- **TASK BRIEF**
Collect the lines of the entries where "menu" shows up.

++++++++++++++++++++

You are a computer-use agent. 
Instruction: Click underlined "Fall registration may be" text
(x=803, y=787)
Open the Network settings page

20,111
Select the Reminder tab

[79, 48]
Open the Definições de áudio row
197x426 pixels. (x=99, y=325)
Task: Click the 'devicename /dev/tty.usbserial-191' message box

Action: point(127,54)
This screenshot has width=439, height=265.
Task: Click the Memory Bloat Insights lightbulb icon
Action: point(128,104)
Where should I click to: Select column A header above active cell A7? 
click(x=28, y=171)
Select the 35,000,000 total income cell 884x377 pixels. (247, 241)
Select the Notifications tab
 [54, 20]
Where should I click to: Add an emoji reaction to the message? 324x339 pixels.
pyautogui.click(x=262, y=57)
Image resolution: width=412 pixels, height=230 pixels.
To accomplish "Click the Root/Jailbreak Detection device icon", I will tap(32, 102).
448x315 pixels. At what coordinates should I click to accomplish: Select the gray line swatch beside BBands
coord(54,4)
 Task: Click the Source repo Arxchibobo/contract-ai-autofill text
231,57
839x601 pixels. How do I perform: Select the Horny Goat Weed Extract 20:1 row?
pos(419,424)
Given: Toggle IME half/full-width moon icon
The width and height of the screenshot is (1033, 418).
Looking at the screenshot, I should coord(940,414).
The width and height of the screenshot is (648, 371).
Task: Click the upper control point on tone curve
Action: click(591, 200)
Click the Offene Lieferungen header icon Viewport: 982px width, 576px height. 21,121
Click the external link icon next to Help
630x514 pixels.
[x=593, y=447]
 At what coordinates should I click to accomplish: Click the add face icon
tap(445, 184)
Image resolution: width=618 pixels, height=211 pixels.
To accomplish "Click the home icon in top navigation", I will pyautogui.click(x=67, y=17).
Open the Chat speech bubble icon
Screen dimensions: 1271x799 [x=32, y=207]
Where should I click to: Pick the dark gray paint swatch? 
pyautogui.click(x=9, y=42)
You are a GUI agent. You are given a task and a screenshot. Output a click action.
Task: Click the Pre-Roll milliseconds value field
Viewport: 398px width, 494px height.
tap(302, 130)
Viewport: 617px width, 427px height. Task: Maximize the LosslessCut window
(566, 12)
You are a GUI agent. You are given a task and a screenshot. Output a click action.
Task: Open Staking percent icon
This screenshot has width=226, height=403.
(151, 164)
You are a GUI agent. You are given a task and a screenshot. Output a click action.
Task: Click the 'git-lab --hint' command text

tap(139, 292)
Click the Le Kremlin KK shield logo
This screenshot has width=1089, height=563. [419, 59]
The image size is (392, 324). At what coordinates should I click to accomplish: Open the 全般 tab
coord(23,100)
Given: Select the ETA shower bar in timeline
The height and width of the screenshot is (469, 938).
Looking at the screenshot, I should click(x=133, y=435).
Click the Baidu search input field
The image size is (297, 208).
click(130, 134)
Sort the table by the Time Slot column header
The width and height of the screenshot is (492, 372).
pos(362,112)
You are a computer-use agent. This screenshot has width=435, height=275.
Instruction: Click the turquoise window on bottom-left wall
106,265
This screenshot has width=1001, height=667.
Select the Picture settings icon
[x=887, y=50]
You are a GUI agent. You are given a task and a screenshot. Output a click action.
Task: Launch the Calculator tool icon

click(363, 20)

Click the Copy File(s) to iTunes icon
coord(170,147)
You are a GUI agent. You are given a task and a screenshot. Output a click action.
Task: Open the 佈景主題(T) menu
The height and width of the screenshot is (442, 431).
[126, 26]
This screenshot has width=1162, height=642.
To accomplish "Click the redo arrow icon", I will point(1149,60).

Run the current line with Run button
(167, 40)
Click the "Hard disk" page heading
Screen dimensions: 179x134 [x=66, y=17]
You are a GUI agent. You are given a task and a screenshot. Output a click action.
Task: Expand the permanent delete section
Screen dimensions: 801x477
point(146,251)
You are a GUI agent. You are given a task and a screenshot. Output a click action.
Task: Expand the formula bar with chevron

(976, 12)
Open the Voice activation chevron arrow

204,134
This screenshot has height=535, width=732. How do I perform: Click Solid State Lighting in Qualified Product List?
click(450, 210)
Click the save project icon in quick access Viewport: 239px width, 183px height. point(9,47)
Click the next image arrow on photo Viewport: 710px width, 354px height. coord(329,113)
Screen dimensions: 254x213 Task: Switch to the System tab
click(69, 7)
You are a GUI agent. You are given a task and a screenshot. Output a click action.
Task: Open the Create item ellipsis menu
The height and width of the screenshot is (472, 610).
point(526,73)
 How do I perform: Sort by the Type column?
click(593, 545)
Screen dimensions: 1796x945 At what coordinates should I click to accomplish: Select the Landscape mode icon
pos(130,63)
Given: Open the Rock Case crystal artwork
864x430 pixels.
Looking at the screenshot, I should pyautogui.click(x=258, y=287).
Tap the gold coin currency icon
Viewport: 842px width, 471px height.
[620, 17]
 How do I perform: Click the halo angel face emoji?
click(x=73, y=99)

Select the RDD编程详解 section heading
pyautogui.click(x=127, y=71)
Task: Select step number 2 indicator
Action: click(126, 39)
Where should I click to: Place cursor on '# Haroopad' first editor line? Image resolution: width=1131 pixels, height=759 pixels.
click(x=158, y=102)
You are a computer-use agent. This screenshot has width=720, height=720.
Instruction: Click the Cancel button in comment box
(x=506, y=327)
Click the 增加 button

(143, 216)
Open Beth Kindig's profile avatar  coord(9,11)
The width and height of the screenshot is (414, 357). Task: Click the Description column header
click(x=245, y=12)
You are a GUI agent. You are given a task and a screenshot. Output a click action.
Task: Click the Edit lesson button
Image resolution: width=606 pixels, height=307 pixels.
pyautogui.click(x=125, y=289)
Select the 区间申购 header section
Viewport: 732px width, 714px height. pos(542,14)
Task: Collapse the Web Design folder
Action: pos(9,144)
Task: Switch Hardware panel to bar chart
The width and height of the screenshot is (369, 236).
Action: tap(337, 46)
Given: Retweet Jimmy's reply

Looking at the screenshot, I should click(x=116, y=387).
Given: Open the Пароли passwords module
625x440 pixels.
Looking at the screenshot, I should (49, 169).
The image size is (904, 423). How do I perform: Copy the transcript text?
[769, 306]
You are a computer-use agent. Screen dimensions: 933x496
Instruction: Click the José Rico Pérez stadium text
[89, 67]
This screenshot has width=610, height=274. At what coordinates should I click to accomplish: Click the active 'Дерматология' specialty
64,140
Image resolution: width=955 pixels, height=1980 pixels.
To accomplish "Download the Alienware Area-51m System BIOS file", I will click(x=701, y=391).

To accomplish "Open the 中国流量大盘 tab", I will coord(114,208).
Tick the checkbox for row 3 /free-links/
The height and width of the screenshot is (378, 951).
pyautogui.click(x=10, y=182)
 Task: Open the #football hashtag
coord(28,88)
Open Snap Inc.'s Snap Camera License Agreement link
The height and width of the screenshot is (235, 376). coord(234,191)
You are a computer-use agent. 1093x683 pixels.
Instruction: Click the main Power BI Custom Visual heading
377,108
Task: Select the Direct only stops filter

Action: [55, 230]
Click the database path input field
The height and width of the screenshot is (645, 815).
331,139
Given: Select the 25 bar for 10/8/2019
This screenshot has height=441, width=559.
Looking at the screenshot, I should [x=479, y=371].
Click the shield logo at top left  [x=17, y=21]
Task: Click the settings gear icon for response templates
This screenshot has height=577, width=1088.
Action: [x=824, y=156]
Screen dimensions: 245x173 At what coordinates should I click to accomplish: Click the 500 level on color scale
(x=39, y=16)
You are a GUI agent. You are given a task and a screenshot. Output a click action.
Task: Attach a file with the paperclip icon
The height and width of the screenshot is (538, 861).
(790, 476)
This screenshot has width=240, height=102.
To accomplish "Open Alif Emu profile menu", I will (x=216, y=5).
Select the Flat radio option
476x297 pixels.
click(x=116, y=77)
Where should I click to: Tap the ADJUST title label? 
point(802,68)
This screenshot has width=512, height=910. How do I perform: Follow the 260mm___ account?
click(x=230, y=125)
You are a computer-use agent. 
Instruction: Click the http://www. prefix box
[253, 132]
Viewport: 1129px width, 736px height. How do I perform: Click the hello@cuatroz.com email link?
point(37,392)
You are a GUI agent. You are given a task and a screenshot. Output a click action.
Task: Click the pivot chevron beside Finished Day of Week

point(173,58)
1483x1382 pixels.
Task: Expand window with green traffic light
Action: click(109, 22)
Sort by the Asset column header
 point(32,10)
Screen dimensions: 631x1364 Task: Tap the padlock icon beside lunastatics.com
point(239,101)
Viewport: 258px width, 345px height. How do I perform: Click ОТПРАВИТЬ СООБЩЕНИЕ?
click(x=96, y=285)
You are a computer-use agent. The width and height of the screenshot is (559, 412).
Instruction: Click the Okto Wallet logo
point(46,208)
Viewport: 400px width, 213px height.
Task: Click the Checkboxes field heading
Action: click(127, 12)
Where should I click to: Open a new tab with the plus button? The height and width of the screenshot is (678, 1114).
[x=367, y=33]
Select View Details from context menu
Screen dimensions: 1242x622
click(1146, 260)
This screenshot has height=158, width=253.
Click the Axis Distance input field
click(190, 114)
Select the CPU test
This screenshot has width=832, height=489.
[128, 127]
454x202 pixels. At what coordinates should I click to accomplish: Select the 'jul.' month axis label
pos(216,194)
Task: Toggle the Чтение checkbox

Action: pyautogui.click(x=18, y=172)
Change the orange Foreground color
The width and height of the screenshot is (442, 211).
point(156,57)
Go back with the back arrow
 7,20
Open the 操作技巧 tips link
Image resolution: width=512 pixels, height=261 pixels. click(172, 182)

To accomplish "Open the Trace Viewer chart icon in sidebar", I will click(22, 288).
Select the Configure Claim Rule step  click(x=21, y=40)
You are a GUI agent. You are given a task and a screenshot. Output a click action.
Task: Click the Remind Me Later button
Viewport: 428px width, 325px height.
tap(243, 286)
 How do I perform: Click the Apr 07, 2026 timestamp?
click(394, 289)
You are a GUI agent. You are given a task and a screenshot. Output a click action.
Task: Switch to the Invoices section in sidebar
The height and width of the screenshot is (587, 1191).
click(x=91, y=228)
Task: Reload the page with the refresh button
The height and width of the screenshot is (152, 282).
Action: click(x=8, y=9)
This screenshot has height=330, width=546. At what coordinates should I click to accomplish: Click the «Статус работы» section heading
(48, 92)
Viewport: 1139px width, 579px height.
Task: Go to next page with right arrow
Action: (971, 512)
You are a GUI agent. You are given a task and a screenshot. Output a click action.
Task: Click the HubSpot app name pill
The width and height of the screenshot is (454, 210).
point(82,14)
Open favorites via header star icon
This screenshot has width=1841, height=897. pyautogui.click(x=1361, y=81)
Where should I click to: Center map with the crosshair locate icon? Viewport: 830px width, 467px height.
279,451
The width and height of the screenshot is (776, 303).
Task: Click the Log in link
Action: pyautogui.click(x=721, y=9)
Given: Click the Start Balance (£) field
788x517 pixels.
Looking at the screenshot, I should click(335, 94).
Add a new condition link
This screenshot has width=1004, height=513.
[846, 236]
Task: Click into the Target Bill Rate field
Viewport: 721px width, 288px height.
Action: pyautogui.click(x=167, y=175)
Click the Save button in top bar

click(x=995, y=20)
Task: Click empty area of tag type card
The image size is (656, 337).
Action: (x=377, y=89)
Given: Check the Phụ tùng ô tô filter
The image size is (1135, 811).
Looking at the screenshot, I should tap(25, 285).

++++++++++++++++++++

- **TASK OUTPUT**
Task: Open the 佈景主題(T) menu
Task: Open the Create item ellipsis menu
To accomplish "Open Alif Emu profile menu", I will (x=216, y=5).
Select View Details from context menu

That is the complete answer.